We're about the same age. I went to an afternoon school, not a day
school. Nobody want to be identified as Jewish in my family. Kenneth
is their version of Kalman, my paternal grandfather who died while my
other was carrying me. The school never told us about the Shoa (maybe
not a bad omission when the kids are 8), just about going to Israel,
"making the desert bloom," and shooting camel-jockeys. I knew the words
(in Hebrew) to Hatikvah right about the same time as the Star Spangled
Banner. The Bible wasn't taught, but we were fed Bible stories which
were watered down to the point of no formative value whatsover.
> When I mention my yeshiva in
> most orthodox circles the reaction is usually a sneer--too liberal by
> far.
> There were synagogue services at the school--those weren't coed.
You might just as well have attended St. Francis Xavier High School, run
by Jesuits:-).
> The torah
> and the historical books of the bible were our primer during the hebrew
> part of the day.
The historical books were kept away from us because you'd have to
sidestep around nasty stuff like King Saul was a homicidal maniac and
King David couldn't keep his pants up. How do you explain David,
Bathsheba, and Uriah to a class of impressionable 8 year olds? "Jeez,
y'mean the King got this guy killed so he could cover up that he knocked
up the guy's wife?" The oft-told tale of Samson and Dalila was kept
from us. Obvious why. The taking of Jericho was sanitized because
Rahab was a whore. Who wants to present a hooker as God's instrument to
save the Hebrews?
God's banning of Moses from Canaan we learned--as in "see what's gonna
happen if you lose your temper???" This may reduce the history of my
people to 2nd Avenue Yiddish theater in 1920, but sometimes that's what
it seems like now from 50+ years removed.

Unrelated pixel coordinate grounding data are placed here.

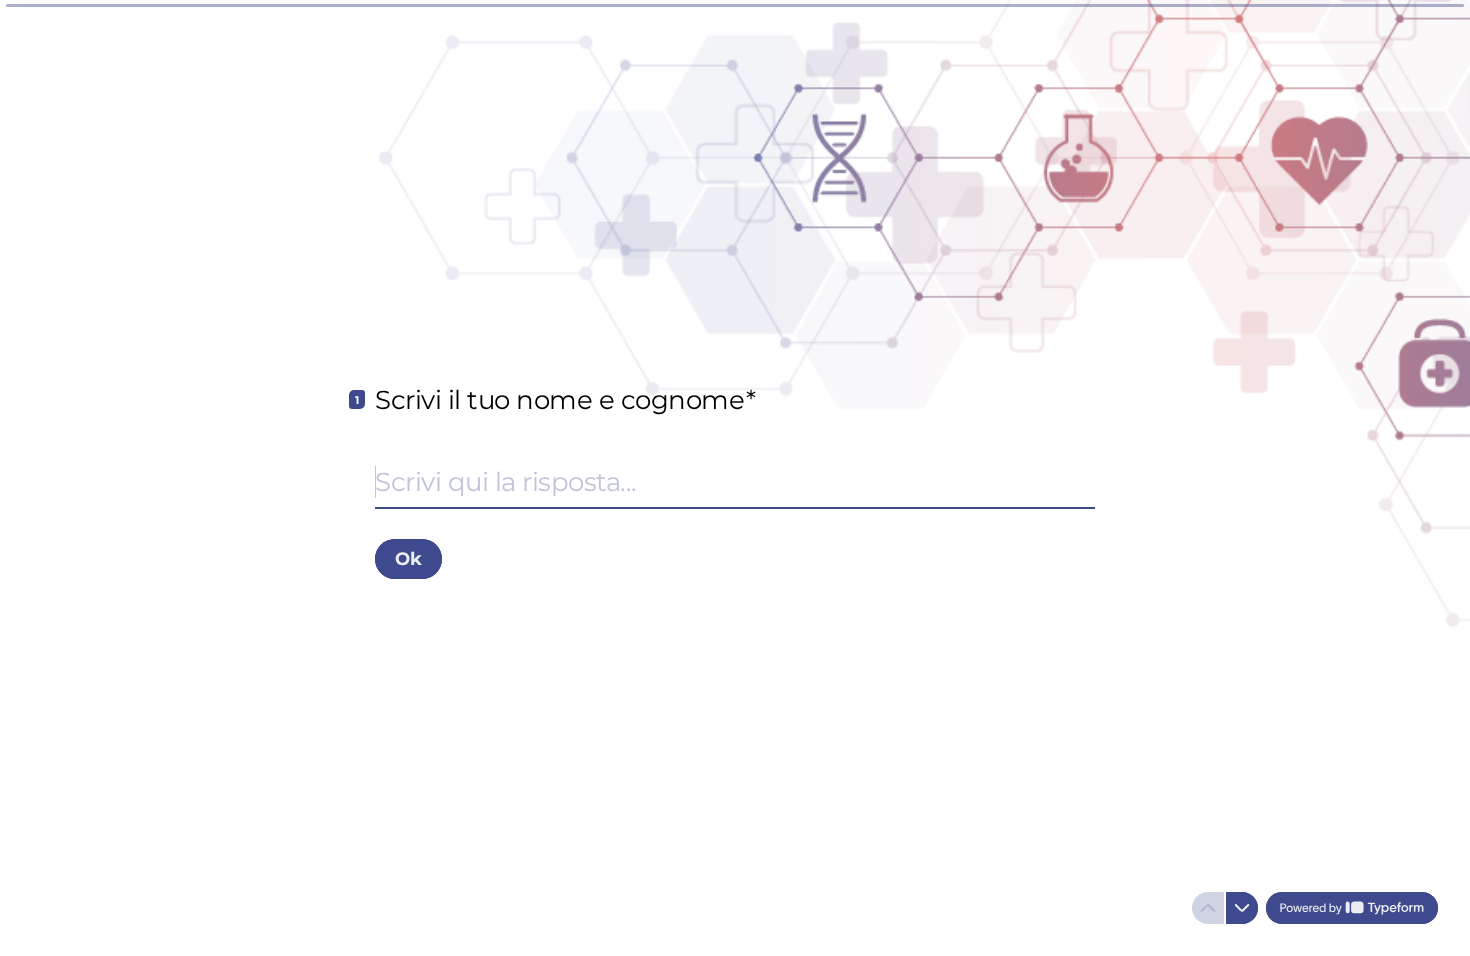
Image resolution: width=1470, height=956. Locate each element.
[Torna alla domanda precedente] (1208, 908)
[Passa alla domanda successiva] (1242, 908)
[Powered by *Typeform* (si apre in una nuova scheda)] (1352, 908)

> In the english part of the day the curriculum was
> thoroughly secular. There was little discussion, in hebrew or english, of
> the literal truth of the Genesis account(s) of creation beyond a
> questioning of what "day" meant--was each day a million years? a billion
> years?
Oddly, none of this was given to us in the original text, but in reduced
versions in a little book purporting to be our history. It was years
before I learned the alternative, that the world was not created in 7
literal days.
> There was a lot of discussion of difficult-to-swallow Biblical
> events--David's collection of foreskins, various decimations, etc. Nobody
> had any problem with the magical stuff--we were little kids. And I
> have no
> idea how the sciences were handled in the higher grades, tho the
> school did
> produce a fair number of physicists.
The one that got me came years later, and I learned about it via Thomas
Mann's Joseph saga, which I then checked on with the Bible itself: the
rape of Tamar, the willingly-undertaken circumcisions of her lover and
his male family and retinue so he could marry her and do the right
thing, and the treacherous butchery of the whole male household while
they were recuperating. In the meantime, as a kid I bought the parting
of the Red Sea at face value. And the fall of Jericho's walls. And a
whole bunch of stuff from the earlier books that today strike me as
"oughta be trues" but are most likely fables invented on the road out of
Egypt to invent history and peoplehood.
> There's a saying that where there are two jews there are three opinions.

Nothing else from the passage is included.